For each line of the listing that contains "course", make a copy and return it.
=== THE RECORDS ===
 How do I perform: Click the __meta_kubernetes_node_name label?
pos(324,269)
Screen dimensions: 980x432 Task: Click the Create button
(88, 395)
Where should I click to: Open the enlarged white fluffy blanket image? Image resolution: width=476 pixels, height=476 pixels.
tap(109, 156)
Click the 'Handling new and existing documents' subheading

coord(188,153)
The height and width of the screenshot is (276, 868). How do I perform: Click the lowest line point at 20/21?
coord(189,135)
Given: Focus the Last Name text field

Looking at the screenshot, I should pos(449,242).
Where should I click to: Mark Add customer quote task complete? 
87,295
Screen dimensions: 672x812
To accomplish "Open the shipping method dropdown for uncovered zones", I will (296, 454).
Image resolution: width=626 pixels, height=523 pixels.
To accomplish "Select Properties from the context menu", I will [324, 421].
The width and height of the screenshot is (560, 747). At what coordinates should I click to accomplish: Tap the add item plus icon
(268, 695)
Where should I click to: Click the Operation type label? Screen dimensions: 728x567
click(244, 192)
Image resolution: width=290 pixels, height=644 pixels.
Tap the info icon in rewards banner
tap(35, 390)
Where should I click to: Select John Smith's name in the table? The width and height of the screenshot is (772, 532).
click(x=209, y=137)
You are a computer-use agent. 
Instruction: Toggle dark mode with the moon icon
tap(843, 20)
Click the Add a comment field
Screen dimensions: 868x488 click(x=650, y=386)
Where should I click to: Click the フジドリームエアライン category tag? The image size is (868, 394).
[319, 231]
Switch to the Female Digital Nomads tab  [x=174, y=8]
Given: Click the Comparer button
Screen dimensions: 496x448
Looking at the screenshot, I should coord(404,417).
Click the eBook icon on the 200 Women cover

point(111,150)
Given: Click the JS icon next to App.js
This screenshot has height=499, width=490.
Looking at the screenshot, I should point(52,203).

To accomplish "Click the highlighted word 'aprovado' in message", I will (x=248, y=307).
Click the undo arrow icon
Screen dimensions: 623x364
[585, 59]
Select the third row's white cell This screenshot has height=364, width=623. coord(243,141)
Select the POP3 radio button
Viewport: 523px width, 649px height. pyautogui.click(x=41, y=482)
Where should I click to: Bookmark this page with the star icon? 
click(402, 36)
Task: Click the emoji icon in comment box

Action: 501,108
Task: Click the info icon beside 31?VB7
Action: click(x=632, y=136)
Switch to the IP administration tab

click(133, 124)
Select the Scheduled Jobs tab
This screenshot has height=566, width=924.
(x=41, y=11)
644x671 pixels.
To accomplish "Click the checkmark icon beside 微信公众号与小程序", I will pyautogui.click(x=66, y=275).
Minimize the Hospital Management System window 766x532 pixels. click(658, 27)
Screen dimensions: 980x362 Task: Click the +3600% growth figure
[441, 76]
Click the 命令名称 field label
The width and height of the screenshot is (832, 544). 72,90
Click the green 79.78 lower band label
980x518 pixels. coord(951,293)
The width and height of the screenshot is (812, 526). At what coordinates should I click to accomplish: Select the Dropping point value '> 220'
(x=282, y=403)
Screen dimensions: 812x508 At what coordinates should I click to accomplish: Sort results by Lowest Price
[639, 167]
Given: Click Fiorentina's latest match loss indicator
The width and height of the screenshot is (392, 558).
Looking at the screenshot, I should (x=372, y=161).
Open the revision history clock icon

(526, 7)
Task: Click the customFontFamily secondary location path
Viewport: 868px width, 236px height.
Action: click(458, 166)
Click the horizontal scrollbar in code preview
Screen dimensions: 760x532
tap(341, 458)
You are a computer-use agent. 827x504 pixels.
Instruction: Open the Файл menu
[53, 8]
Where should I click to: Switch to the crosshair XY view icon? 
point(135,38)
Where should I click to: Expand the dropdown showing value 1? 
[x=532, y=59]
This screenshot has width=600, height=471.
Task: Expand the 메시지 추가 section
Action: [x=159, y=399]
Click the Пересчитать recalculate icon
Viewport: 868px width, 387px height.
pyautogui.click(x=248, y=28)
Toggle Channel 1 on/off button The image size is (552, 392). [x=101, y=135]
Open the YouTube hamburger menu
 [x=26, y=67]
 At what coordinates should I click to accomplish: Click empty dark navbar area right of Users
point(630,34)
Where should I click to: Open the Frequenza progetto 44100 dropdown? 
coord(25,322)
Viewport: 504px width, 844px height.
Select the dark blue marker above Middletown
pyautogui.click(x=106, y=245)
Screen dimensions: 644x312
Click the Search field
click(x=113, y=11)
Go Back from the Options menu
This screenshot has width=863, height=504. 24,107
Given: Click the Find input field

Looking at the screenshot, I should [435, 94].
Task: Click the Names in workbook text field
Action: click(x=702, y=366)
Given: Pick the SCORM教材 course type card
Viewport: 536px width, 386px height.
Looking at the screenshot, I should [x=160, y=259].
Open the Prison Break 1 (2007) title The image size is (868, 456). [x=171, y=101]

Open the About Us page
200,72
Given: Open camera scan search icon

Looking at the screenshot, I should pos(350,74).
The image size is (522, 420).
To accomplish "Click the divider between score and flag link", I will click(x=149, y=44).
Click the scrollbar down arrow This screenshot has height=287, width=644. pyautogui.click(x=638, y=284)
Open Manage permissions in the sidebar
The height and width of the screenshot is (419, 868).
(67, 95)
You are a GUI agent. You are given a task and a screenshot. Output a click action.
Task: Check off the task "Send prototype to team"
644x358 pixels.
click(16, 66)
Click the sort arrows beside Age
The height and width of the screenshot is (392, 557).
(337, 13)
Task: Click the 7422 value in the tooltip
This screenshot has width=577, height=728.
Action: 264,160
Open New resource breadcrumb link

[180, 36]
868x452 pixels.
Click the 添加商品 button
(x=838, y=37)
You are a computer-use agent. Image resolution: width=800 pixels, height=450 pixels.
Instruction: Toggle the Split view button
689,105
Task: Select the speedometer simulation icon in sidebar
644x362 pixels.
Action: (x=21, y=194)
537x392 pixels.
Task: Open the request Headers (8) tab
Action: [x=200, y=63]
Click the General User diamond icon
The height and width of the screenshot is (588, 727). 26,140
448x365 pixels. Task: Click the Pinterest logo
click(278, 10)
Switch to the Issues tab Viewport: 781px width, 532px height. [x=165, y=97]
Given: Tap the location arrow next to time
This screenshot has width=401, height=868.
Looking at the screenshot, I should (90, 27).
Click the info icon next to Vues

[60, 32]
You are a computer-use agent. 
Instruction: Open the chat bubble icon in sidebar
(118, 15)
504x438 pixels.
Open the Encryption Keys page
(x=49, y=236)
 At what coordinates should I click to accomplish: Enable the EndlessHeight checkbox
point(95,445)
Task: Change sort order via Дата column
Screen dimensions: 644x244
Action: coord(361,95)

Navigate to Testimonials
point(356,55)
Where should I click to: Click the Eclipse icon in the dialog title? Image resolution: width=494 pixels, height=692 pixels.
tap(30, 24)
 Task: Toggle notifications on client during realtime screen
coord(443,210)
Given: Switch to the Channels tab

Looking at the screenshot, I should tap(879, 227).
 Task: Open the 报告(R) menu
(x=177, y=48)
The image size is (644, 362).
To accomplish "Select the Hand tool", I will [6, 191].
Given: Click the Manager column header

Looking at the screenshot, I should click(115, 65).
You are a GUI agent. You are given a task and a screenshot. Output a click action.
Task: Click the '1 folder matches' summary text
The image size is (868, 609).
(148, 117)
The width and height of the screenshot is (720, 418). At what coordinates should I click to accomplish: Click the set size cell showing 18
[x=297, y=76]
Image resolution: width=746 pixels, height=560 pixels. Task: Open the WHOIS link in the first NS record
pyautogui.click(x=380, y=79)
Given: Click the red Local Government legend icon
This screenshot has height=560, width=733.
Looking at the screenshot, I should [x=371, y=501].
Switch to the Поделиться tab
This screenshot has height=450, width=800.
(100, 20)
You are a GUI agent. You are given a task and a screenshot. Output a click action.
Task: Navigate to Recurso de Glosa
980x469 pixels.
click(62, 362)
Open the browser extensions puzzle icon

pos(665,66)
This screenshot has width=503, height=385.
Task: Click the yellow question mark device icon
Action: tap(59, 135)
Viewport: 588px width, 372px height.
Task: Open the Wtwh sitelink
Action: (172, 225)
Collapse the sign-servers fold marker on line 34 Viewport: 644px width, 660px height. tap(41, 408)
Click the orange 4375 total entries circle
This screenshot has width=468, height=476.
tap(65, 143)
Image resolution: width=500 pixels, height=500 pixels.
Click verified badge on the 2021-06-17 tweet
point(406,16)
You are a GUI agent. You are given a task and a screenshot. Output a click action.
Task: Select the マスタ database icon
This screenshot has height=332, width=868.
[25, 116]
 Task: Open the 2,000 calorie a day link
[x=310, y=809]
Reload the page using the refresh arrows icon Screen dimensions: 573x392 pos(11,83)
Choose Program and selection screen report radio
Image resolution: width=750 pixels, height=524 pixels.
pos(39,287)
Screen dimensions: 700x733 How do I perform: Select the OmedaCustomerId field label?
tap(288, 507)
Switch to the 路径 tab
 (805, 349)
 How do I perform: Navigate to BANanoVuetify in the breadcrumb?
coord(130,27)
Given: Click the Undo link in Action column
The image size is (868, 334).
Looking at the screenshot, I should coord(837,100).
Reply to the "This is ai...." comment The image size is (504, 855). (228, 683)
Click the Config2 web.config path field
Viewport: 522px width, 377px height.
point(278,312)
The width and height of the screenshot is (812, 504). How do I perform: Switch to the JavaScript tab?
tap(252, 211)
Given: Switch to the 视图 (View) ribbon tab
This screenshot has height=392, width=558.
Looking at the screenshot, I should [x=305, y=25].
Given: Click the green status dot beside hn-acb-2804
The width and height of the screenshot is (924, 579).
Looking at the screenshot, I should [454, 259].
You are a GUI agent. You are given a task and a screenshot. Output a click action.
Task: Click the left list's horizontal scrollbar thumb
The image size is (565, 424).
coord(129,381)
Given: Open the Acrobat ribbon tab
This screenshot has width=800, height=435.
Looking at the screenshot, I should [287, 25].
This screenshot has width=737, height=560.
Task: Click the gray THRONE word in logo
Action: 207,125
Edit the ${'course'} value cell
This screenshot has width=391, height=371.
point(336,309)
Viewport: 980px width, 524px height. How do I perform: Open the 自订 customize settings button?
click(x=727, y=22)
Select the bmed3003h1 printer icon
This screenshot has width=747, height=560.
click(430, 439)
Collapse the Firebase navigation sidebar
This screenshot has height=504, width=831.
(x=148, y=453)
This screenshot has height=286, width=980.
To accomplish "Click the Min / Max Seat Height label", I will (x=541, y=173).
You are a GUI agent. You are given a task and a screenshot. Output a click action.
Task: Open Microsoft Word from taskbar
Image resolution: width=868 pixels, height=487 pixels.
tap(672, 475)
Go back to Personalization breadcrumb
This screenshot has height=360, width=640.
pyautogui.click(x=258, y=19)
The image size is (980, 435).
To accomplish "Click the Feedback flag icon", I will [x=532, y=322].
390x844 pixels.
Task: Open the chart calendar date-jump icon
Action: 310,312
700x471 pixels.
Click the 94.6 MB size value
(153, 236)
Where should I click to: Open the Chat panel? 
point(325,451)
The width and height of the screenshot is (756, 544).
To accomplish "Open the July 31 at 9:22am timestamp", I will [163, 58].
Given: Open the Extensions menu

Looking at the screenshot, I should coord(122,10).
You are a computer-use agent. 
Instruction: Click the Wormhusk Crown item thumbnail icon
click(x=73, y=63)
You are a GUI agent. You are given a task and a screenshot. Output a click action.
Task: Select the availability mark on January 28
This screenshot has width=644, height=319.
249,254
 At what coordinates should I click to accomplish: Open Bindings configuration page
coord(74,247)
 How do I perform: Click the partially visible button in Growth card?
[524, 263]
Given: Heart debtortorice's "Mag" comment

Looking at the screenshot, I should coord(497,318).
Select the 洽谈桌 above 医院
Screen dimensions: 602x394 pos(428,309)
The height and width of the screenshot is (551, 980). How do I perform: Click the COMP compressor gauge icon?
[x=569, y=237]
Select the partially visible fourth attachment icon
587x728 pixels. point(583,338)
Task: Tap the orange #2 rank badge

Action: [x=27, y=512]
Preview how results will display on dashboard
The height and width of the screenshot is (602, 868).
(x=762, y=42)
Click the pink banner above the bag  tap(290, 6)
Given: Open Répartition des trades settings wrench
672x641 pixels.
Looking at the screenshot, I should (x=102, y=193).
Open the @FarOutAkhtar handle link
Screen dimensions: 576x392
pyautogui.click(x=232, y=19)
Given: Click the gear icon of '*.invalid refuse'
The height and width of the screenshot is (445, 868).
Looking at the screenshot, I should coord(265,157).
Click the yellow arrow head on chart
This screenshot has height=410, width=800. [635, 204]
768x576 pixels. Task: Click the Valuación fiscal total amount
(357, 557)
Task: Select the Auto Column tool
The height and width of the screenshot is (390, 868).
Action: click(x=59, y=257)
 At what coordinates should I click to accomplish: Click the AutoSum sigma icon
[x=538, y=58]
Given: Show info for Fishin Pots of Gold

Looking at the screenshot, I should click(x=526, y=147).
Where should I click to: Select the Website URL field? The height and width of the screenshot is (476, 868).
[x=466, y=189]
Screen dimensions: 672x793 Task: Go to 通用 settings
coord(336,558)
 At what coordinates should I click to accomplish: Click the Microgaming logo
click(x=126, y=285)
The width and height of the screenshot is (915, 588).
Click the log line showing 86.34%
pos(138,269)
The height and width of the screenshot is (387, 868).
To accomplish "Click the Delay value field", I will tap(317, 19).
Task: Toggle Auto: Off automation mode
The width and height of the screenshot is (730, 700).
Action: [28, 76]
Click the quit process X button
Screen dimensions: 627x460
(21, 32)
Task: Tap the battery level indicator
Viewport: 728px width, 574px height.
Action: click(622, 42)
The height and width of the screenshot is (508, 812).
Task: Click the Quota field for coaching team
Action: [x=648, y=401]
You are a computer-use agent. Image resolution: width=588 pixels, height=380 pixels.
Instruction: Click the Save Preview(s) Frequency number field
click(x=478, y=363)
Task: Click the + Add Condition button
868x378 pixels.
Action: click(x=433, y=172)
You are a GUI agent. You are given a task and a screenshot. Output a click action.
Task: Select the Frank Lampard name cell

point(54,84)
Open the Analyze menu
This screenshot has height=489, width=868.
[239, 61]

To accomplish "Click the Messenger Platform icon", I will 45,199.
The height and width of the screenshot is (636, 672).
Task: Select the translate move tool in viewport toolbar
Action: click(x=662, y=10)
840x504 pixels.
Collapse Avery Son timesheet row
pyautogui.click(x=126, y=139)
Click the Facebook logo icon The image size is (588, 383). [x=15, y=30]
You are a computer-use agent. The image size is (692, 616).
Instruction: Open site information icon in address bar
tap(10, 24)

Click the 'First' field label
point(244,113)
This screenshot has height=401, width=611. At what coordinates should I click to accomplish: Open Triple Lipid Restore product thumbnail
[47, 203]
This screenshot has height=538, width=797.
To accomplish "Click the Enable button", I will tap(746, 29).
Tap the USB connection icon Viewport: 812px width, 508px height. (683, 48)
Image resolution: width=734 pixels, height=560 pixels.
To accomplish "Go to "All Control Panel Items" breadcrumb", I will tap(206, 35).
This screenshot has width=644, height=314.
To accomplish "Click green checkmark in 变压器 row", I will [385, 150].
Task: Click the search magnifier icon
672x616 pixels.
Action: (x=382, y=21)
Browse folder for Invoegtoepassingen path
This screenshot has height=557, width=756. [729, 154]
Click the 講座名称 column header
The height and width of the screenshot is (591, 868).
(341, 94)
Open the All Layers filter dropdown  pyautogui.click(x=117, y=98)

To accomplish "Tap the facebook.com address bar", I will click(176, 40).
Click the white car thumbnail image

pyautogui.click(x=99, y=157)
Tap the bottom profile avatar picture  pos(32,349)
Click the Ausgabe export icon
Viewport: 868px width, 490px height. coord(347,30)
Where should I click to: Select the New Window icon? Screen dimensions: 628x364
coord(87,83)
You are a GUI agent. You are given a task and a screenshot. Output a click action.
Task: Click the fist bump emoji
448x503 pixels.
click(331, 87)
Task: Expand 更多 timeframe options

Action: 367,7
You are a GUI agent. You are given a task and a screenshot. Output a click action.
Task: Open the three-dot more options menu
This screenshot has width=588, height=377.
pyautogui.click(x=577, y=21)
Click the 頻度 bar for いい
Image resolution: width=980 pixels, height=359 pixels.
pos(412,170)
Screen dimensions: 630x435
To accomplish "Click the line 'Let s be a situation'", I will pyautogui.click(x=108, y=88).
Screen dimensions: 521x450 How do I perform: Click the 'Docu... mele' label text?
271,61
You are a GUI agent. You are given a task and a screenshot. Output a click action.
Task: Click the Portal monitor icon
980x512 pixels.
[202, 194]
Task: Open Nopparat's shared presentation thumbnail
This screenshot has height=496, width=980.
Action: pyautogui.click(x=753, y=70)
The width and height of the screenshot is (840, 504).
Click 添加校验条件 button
===
_YOUR SOLUTION_
Given: Pick the SCORM教材 course type card
Edit the ${'course'} value cell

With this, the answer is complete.